Together with the emphatic “Lech lecha”, the verse is characterized by the repetition of the place that Avram will leave “Your land, your homeland and your father’s house” – three terms which all mean the same thing- while the eventual destination is distinctly vague. This strange instruction shows us that we don’t need to know the destination for the spiritual journey to be effective: the journey itself is what is necessary for spiritual transformation. The act of (spiritual) journeying is an unmooring from our certainties. We leave behind the things which stop us being able to see our lives from a new perspective – the things which keep us within our singular frame of reference – in order to enter the void, the liminal,  to discover new truths[2].

The most important (and hardest) part of the journey is the first step out of the door. This is the message of the forceful “lech lecha” and the seemingly unnecessary repetition with regard to the point of departure, and the lack of a clear destination.

By embarking on this journey, Avram starts a process which will see him earn a new name, Avraham, and a new moniker, HaIvri. Both the new name and the new moniker point to a transformation within Avram: he is made anew by the journey.

There is much discussion of the term “HaIvri” and its meaning. The Jewish tradition records[3] the opinion that this is an ethnic or geographic marker, describing either from whom Avraham is descended (Ever) or from where he came (from beyond the river (m’ever hanahar), but it is also as a descriptor of worldview. Avraham becomes HaIvri as a result of a transformation of his soul. He ends up being “on one side, and the rest of the world on the other”. He rejects the standard view (idolatry) and embraces the oneness of G?d. According to all explanations, HaIvri denotes distinct otherness. This understanding is reinforced by the use of the term to describe Yosef later in the book of Bereishit and also, anachronistically, another great journeyman – Yonah.

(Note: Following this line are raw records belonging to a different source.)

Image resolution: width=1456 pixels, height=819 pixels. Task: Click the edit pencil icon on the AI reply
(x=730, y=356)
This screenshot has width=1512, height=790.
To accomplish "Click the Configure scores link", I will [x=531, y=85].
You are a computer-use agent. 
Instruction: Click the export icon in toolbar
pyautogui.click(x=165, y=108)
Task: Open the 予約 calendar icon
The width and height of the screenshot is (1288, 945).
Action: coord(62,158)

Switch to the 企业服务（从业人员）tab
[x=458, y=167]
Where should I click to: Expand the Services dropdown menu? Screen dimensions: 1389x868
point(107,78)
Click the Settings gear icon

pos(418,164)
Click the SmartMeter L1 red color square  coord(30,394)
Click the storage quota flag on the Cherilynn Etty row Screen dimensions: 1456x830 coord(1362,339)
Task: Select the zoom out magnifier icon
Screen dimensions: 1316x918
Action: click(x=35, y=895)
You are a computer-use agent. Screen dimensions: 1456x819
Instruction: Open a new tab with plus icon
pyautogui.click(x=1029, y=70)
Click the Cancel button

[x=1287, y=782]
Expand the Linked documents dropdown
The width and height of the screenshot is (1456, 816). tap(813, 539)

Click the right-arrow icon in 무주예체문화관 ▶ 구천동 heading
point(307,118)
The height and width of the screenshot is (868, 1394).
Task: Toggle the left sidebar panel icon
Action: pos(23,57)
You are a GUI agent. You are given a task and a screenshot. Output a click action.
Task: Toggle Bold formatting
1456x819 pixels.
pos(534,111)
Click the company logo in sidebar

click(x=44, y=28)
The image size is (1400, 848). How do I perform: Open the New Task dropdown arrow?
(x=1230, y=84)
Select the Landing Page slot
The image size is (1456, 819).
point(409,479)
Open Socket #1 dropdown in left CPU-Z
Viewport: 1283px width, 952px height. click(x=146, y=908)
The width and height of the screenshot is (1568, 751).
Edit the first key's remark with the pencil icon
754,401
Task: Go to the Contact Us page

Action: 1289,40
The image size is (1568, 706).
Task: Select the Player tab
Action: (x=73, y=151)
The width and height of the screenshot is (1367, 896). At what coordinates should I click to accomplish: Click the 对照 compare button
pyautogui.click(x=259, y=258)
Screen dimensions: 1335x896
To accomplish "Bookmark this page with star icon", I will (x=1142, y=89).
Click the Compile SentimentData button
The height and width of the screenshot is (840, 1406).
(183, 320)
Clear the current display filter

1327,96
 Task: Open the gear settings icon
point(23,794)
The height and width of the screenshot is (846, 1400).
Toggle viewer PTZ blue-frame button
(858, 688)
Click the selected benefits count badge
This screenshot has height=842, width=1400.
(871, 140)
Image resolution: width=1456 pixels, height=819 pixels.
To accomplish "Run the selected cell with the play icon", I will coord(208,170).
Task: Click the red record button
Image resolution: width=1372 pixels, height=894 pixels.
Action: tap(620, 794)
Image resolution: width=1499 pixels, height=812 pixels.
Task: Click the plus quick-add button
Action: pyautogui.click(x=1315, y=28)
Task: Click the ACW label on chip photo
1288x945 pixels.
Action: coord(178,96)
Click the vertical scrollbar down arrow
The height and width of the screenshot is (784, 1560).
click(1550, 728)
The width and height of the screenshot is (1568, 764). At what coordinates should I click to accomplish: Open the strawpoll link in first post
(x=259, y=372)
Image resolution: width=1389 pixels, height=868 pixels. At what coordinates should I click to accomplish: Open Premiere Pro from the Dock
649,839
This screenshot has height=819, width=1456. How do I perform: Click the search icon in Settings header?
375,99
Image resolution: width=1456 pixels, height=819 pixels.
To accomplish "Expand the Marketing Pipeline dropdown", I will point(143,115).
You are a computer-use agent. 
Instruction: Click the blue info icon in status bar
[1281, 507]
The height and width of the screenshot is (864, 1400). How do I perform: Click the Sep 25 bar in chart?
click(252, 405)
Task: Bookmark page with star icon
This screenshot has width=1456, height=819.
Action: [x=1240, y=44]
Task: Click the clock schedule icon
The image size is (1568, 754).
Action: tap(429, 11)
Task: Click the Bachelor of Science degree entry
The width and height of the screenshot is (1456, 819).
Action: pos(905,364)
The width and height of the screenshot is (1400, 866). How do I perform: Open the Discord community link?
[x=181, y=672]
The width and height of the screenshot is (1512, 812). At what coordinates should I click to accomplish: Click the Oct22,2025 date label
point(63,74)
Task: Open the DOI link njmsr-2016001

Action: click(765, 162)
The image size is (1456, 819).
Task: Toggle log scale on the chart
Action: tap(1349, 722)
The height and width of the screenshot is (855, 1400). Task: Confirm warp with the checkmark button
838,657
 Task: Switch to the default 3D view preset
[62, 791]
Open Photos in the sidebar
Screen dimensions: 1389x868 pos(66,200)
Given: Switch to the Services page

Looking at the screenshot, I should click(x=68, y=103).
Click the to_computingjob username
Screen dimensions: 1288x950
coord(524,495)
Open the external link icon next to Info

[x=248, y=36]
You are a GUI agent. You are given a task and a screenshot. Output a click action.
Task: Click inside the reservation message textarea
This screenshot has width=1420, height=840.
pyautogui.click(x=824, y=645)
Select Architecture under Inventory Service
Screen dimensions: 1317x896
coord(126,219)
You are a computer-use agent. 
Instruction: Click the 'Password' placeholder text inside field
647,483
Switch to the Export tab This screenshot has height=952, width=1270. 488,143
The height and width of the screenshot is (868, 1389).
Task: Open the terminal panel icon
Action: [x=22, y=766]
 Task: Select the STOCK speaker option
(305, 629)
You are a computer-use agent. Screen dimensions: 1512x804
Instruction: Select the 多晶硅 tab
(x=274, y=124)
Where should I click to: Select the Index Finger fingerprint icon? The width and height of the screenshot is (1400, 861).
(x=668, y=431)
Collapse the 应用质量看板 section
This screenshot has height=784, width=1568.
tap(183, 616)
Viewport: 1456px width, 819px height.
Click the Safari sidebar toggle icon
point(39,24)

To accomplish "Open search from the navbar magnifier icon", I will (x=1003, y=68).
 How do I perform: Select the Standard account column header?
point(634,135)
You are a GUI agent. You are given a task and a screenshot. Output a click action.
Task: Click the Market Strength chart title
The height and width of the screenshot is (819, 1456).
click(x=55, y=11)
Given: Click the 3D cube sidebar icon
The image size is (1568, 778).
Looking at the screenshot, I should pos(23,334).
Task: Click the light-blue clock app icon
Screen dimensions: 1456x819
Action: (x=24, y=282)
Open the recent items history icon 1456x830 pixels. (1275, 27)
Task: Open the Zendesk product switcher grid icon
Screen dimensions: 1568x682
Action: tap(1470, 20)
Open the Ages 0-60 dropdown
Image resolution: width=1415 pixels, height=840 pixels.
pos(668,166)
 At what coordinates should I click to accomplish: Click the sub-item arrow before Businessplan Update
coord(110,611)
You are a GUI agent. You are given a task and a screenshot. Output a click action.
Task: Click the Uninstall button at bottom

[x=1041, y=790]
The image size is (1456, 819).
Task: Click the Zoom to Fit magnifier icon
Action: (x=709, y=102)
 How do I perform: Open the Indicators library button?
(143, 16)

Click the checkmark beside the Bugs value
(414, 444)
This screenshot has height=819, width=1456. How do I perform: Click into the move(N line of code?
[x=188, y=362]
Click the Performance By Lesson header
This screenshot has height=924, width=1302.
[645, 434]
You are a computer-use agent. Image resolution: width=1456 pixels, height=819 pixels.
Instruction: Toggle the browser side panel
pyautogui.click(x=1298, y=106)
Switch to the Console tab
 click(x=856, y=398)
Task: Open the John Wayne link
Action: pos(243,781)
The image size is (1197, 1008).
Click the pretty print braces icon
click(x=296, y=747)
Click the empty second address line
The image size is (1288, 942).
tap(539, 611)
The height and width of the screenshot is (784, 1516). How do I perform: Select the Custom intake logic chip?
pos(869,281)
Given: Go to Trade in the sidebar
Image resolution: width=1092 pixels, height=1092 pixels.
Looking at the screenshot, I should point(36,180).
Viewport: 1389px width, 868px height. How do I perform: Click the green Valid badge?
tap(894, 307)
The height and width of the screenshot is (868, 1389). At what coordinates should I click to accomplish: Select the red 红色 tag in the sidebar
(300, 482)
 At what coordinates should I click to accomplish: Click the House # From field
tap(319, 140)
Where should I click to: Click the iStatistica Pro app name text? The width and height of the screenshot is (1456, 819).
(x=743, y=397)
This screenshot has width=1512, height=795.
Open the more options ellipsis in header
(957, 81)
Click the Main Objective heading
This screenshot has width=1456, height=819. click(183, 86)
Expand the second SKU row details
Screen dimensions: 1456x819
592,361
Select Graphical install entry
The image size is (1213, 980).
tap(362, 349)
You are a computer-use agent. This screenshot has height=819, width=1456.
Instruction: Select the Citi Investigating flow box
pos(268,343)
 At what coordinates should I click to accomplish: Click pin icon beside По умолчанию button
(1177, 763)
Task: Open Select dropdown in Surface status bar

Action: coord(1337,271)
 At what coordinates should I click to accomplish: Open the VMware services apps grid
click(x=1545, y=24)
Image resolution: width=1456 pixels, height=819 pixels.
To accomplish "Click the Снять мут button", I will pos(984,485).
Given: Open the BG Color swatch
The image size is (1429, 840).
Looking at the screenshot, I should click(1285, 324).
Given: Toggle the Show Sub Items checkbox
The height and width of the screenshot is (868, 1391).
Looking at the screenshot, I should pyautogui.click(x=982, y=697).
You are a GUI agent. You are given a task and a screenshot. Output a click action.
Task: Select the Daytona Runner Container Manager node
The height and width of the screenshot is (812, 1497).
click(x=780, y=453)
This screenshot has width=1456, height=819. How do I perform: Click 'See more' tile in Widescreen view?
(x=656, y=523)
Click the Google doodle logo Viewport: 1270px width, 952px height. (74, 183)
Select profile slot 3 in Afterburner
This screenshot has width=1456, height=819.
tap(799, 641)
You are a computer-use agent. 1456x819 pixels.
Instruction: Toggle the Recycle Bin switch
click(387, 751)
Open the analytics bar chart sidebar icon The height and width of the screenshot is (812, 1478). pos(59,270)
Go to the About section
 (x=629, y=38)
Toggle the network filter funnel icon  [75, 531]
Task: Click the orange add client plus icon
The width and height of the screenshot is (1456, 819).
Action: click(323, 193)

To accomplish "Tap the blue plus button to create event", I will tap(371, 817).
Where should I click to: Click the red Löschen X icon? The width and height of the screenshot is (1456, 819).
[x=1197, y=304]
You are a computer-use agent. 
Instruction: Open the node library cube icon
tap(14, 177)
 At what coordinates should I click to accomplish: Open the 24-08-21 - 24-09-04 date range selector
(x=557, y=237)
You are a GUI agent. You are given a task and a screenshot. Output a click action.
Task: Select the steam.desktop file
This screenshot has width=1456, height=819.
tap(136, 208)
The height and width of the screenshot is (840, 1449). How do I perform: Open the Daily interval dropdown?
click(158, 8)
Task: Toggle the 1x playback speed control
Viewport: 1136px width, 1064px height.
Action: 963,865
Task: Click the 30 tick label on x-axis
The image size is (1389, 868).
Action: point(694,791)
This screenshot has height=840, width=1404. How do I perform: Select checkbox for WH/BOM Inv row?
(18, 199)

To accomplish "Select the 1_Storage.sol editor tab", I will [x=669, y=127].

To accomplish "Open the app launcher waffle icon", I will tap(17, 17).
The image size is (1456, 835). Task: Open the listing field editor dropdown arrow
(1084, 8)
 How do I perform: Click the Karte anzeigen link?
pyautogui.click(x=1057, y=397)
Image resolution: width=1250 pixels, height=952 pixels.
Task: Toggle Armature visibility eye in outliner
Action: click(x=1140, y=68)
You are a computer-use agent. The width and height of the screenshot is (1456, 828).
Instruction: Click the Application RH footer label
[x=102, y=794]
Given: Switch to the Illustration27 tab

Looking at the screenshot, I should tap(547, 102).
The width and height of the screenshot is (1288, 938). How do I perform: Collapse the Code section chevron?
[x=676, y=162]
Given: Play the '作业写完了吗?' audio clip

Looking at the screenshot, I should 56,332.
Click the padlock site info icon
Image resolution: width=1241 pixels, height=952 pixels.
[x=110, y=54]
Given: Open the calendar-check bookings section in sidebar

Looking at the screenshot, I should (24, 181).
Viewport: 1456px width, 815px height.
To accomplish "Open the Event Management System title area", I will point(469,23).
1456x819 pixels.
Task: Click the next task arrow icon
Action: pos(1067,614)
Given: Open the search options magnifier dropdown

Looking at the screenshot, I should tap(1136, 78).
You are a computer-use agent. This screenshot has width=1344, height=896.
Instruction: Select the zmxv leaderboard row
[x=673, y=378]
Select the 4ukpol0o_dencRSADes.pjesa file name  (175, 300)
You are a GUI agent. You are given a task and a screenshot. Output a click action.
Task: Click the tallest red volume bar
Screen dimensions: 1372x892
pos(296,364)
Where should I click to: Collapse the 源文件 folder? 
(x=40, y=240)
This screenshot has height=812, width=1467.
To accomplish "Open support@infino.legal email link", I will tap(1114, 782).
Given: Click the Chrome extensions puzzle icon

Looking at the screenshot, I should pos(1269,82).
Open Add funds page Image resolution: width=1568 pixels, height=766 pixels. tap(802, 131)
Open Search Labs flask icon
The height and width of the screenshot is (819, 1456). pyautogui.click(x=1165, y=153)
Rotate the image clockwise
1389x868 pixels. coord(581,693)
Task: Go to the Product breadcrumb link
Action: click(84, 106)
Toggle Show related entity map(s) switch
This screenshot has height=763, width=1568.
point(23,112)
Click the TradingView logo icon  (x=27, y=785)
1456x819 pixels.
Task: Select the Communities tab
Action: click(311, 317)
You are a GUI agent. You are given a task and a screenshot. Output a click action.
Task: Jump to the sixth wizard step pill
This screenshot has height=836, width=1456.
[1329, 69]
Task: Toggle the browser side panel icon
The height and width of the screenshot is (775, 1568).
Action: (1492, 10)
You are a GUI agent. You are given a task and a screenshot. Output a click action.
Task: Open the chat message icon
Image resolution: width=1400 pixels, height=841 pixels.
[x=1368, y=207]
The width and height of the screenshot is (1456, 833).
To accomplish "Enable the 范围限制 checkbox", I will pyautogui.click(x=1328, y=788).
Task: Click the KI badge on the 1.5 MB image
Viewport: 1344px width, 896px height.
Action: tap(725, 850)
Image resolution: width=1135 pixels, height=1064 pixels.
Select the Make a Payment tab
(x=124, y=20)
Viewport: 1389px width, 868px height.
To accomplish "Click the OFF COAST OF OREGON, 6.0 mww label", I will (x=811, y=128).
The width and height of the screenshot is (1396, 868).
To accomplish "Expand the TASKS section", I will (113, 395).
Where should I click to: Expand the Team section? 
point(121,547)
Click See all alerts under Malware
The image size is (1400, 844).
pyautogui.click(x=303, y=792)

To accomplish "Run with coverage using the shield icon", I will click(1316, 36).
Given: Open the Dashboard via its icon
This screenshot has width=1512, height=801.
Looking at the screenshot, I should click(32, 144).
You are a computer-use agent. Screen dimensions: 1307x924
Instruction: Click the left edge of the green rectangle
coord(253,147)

Personally, as parashat Lech Lecha rolls around I always think of my own “Lech Lecha moment”, as the parasha always falls within a week of the date of the anniversary of my move to Israel 21 years ago. This year, there is no celebration for me in the marking of this day. My new homeland is in deep pain.

But the journey is eternal, and we are all called to the journey, to see the world through new eyes, maybe the eyes of the other, and to understand that the person who appears a dangerous stranger on our journey may actually be just a fellow traveler.

There is a famous passage[4] in the Talmud about a Rabbi on a journey – we meet him on his way to release Jewish captives when he comes to a river. The river parts since his mission is so important, and then the Rabbi asks that it part again to allow the wheat carrier designated to make matza (which cannot get wet) to also pass. Then, the rabbi asks one more time for the river to part to allow the free passage of a fellow non-Jewish traveler.

The story comes to teach what should always be on the mind of a Jewish leader (whether a river or a person):

How do we take care of our people (redemption of captives)?

How do we ensure our traditions survive (Wheat for matza)?

And ultimately and most importantly, how do we treat the other (the non-Jewish traveler)?

So I call us all to find our journey and leave our places of comfort. Let us see the world from fresh perspectives. Let us open our eyes to the suffering of others and see in that suffering the oneness of the world.

לך לך!


Haim Shalom is the rabbi of Kehillat Mevakshei Derech in Yerushalayim and the director of Israel Studies at the Pardes Institute of Jewish Studies.